Assignment
Responding to Student Writing and Valuing the Work of Composition Instruction (Nancy Sommers, Carol Rutz, Howard Tinberg)
> Sommers, in her award-winning article, finds that "teachers' comments can take students' attention away from their own purposes in writing a particular text and focus that attention on the teachers' purpose in commenting" (386). What is the problem here? As teachers and thoughtful readers of student texts, don't we want students to understand why the comments we make on a text matter for a revision?
> Why does Sommers endorse the view that "we need to sabotage our students' conviction that the drafts they have written are complete and coherent" (390)? Why is it good to "force students back into the chaos," as Sommers counsels (390)? Is it good? Find a recently written student text that you think would benefit from an encounter with the chaos, isolate a paragraph or part of a paragraph, and explain how you might encourage a productive revision with a comment.
> Sommers, in her re-vision of her own article, is struck by the absence of students in the article. In many respects, the recent Harvard film (Across the Drafts) and the re-visions article attempt to address this omission. But we might do some of this work ourselves. We have collected student texts, made comments, and returned them to our students. Are you in a position to have a sense of your students' responses to your feedback? If so, in what ways does their feedback map onto what Sommers reports? Or not? If you do not yet have a sense of your students' perspective, what do you think might be some obstacles?

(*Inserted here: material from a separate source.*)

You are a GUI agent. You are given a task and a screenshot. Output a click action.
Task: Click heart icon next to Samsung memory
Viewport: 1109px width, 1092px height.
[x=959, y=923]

> Rutz and Tinberg, each in their own way, take Sommers' original text to task on several issues. I would like to focus on the image of the writing teacher Sommers constructs. Writing about faculty responses at a workshop focused on Sommers' article, Tinberg writes, "Imagine my surprise when several people around the table expressed anger - and even hurt - all directed at a personal way at Sommers and her research colleagues, but especially Sommers" (263). Think about your own education and about your own work as a teacher. Think about Rutz's points about context. Are you angered by Sommers' article? If so, how might writing teachers have productive conversations about commenting styles, the balance between substantive and surface comments, revision and proofreading, and more?